Criticism must think of itself as . . . opposed to every form of tyranny, domination and abuse. Its social goals are non-coercive knowledge produced in the interest of human freedom. Edward Said The World The Text and the Critic 1983
Friday, February 1, 2008
The Breach: A play about New Orleans
This is Kara Walker's August 27 2007 cover for the New Yorker, made one year after hurricane Katrina and the drowning of New Orleans. It refers to both the event itself, and its aftermath of false hopes, bungling, and outright racist greed for land ( via the tower in the distance) . It is called "Post Katrina Adrift"
Any art historian recognizes its source in Gericault's Raft of the Medusa, another story of government incompetence that led to death by drowning.
It is fascinating to see how Walker has closely followed and adroitly altered the original.
In the Breach, by Catherine Filloux, Tarell Alvin McCraney & Joe Sutton, the central narrative of the play is based on three people on a roof top who have to fight with gravity in order not to drown, each of them falls into the water that surrounds them and is rescued, until the final concluding scene in which two are drowned. The parallel to the Raft of the Medusa is inescapable also in the play. There is also a baptism providing an ironic purifying with the polluted water that surrounds this family.
The narrative on this rooftop, between a grandfather and his teen age grandson and small granddaughter ( who speaks through her adult self), includes the psychodrama of any life threatening place, replaying small tensions and large anxieties, ranging through emotions from happy to heartbroken.
It is set in the midst of New Orleans, but it is a classic piece of theater that rises above that specific event to be almost Shakespearean in its characters. It resonates with THE flood of the bible, with Michelangelo's Flood on the Sistine Ceiling, the story of Aeneas and Anchises, the elderly saved by the young.
Two other narratives, of an elderly alcoholic bar tender and a self proclaimed liberal reporter, who interact with the flood in other ways, one to confront his own death, the other to meet survivors who in their honesty and maturity confront the writer with his own limitations. He learns more about himself than about the disaster he is reporting. His only goal was to "expose the fiction" that the levees were deliberately breached. That pre planned agenda undid him when he was confronted with the realities of the people who had lived through this and other floods, the flood of life in general.
In the midst and moving through all of this is a figure of water, who shimmers and seduces all around her. Adding the mythical element reminded us that it was all a fiction, all a fragment of a much larger reality.

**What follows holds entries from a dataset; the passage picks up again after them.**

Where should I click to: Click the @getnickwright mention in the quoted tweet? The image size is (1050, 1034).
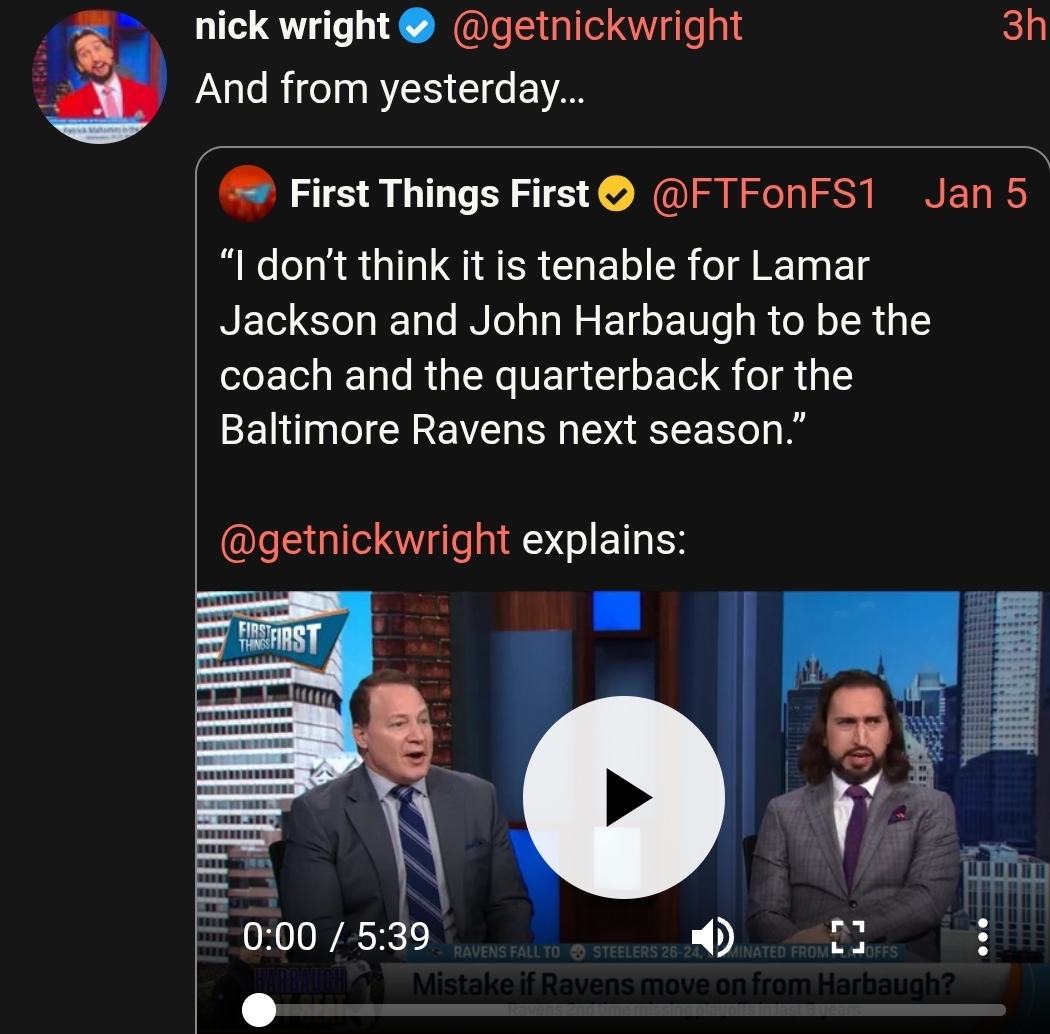[x=365, y=540]
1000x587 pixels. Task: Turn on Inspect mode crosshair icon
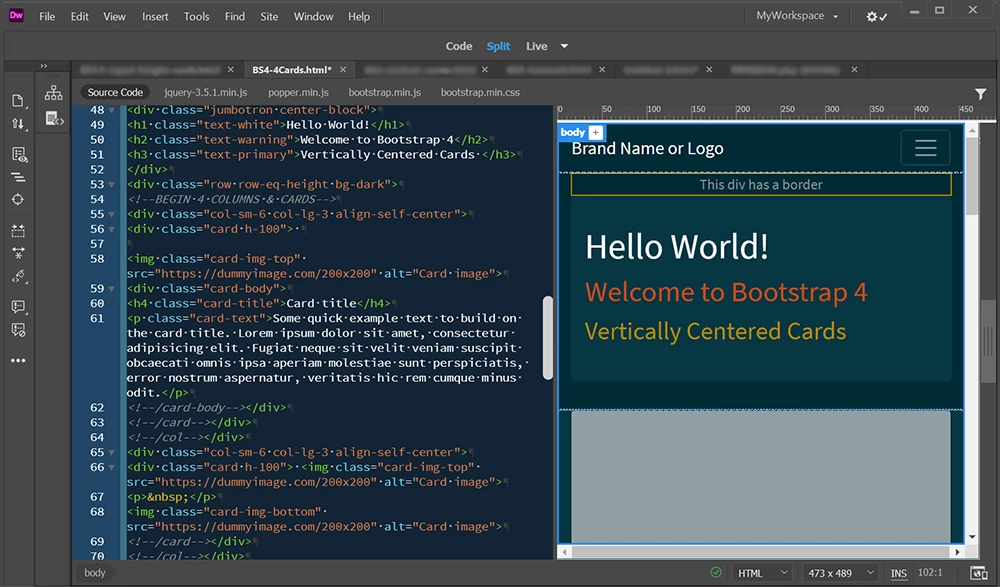(x=18, y=200)
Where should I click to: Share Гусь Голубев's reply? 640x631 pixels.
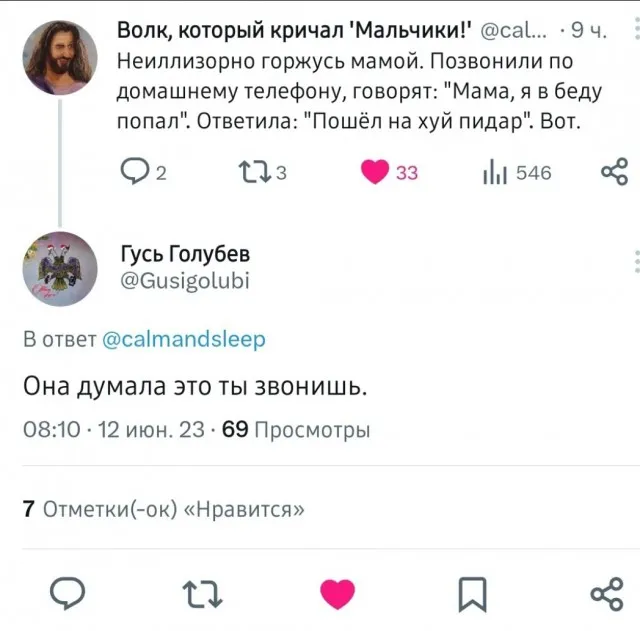pyautogui.click(x=606, y=595)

Although the three playwrights continually spoke of "truth" as what they pursued, what they have really pursued is the reality that there is no truth, only human relationships.
Those human relationships of the play, today in the real world, continue to struggle against the larger forces which have now arrived to "rescue" them, by destroying their homes, and, as in so many cities, replacing low income housing with lucrative developments. The strong characters of New Orleans must continue to resist outsiders who threaten to inundate them, whether it is nature or the forces of capitalism.

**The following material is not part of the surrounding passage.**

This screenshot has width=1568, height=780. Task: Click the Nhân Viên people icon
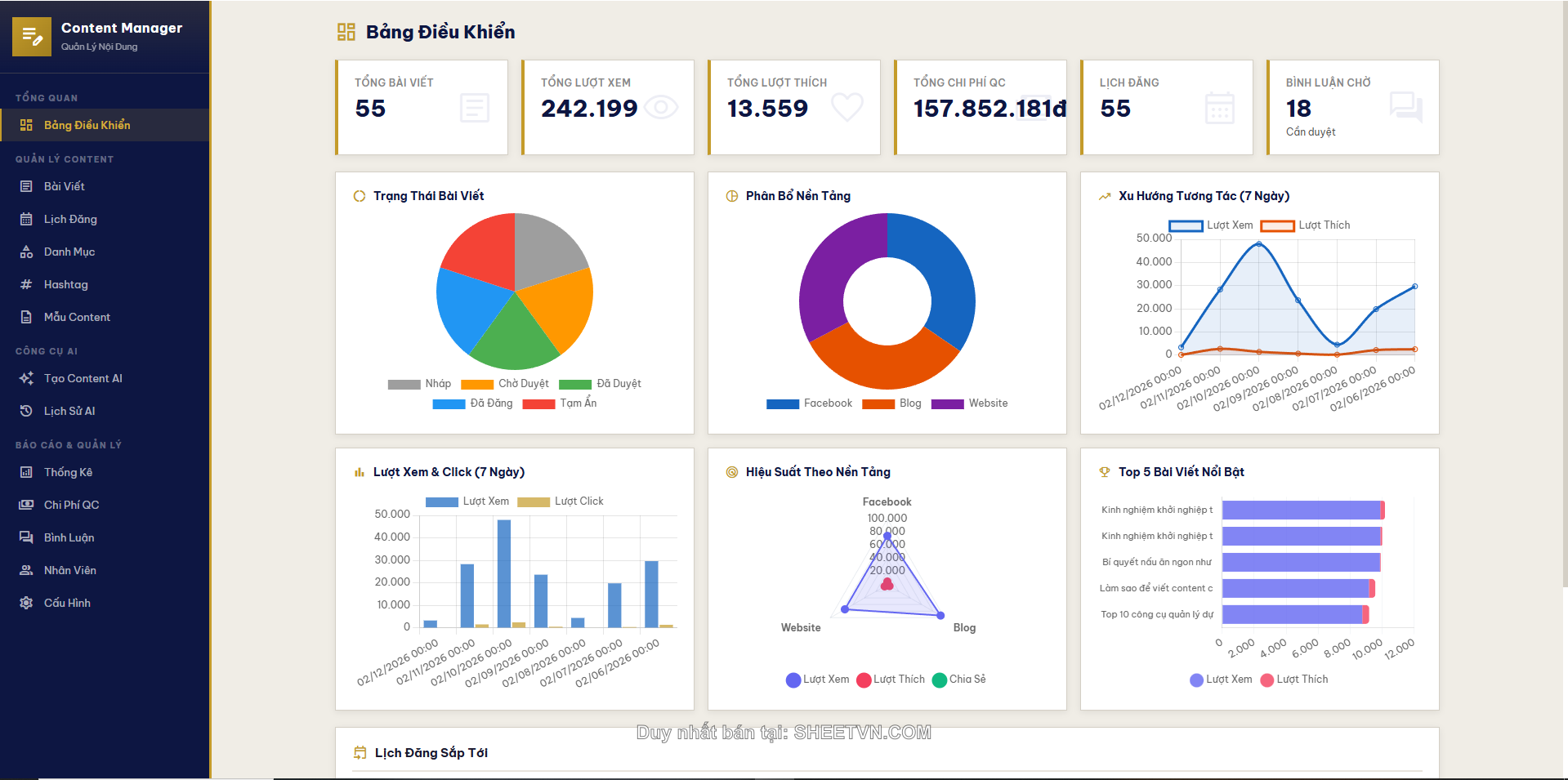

The play's use of water as a dominant mythic presence also reminded me of Kara Walker's show at the Metropolitan Museum of Art in honor of Katrina. She also emphasized the role of water "the story of muck" as she put it, by including Copley's Watson and the Shark an image of an almost drowning and Winslow Homer's Gulf Stream, both paintings of survival in the midst of the dangers of water (in both these paintings actual sharks- in New Orleans human sharks are circling).